The years-long fight began in 2015, when the Environmental Protection Agency moved to limit greenhouse gas emissions from power plants after President Obama signed the Paris climate agreement. Red state attorneys general and coal companies quickly filed suit, and in 2016 the Supreme Court put the Obama EPA’s Clean Power Plan on hold while challenges wound through the courts. The Trump administration repealed the Obama-era plan —the rules never went into effect — before issuing much weaker rules that were also overturned.
In its ruling announced today, the Supreme Court declared that the EPA does not have authority to implement such rules, which were designed to incentivize and push the power sector toward cleaner fuels and renewable energy to meet climate goals over time.
As the case made its way through the courts, the global environmental crisis intensified. Scientists increasingly linked violent storms, massive and deadly wildfires, power outages, heat waves and other disasters to a warped climate. The latest United Nations climate report declares that it’s too late to avoid many of the disastrous effects of climate change — in fact, some of them are already here — but we must make drastic reductions in fossil fuel pollution and transform our way of life to thwart the worst impacts.

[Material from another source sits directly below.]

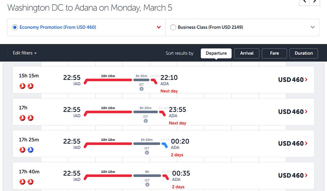
Task: Click blue airline logo on 17h 25m flight
Action: coord(30,150)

Under pressure from environmental groups, the Biden administration is eager to draft fresh rules that would move the energy grid away from coal and towards renewables so the nation can reach its climate goals, and regulators were waiting on today’s decision to act. Experts say the ruling not only threatens future efforts to stop climate change at the federal level, it also sets a dangerous precedent that invites legal challenges to a litany of federal environmental and public health protections.
At issue is the “major decisions” doctrine, a legal theory pushed conservatives on the court and a network of right-wing think tanks, industry groups, right-wing Federalist Society members on the judiciary and Republican attorneys general who challenged the Clean Power Plan and the EPA’s authority over air pollution from power plants. According to this legal thinking, “major decisions” around national politics and the economy — such as transforming the energy grid to thwart impending climate catastrophe — should be made by Congress, not government agencies.

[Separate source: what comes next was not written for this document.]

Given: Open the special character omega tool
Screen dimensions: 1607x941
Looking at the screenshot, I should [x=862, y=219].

Environmentalists and the Biden and Obama administrations have consistently argued that the Clean Air Act grants the EPA enough authority over power plants and their air pollution to issue substantial regulations to save the climate. Congress has failed for years to pass climate legislation, as Chief Justice John Roberts noted in writing the Supreme Court’s opinion in the majority, effectively punting the issue back to lawmakers.
However, Moffa said the ruling does not clearly define what is “not” a major political and economic decision for the country, opening the door for polluters to file more legal challenges to longstanding environmental and public health protections.

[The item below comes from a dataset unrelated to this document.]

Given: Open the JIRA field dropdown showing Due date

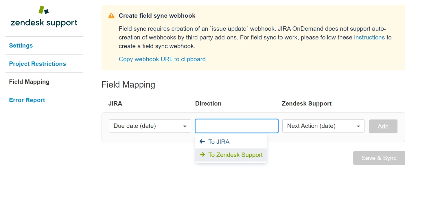Looking at the screenshot, I should (x=150, y=126).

“This is huge,” said Paasha Mahdavi, director of the Energy Governance and Political Economy Lab at the University of California, Santa Barbara, in an interview. “In a way, a case like this lays the groundwork for what some have called ‘the dismantling of the regulatory state.’”
Mahdavi added that the ruling could have been more extreme, possibly endangering longstanding air pollution rules that protect the public from potentially deadly pollutants besides carbon dioxide, had the court looked beyond the now-defunct Clean Power Plan. Moffa said the Biden EPA likely expected such a ruling from a Supreme Court with a solid conservative majority. However, that doesn’t make it easier for the administration to respond to, in practice.
“The real problem is we’re already behind the eight ball and to have to restart,” Moffa said. “Even if the next thing the EPA does is upheld by the court, it could take years to get that finished, and we don’t have years.”
A handful of power utilities had sided with the Biden administration and the EPA after investing in new technology and fuel sources in anticipation of federal action on carbon emissions. Some business groups also condemned the ruling. For example, the Great Lakes Business Network warned in a statement that the court’s move to obstruct the EPA’s authority over power plant pollution will threaten the region’s “freshwater future.”
After the ruling, environmentalists and climate activists quickly called on Congress to act. Wenonah Hauter, executive director of Food & Water Watch, said the ruling is not the end of climate action, and called on activists to continue to pressure officials to cut ties with fossil fuels at every level of government.
“Congress must tackle poisoning climate emissions at their source by curtailing new fossil fuel development before it starts,” Hauter said in a statement. “This includes halting oil and gas exports, which drive demand for expanded drilling and fracking, while raising fuel and energy costs for consumers here at home.”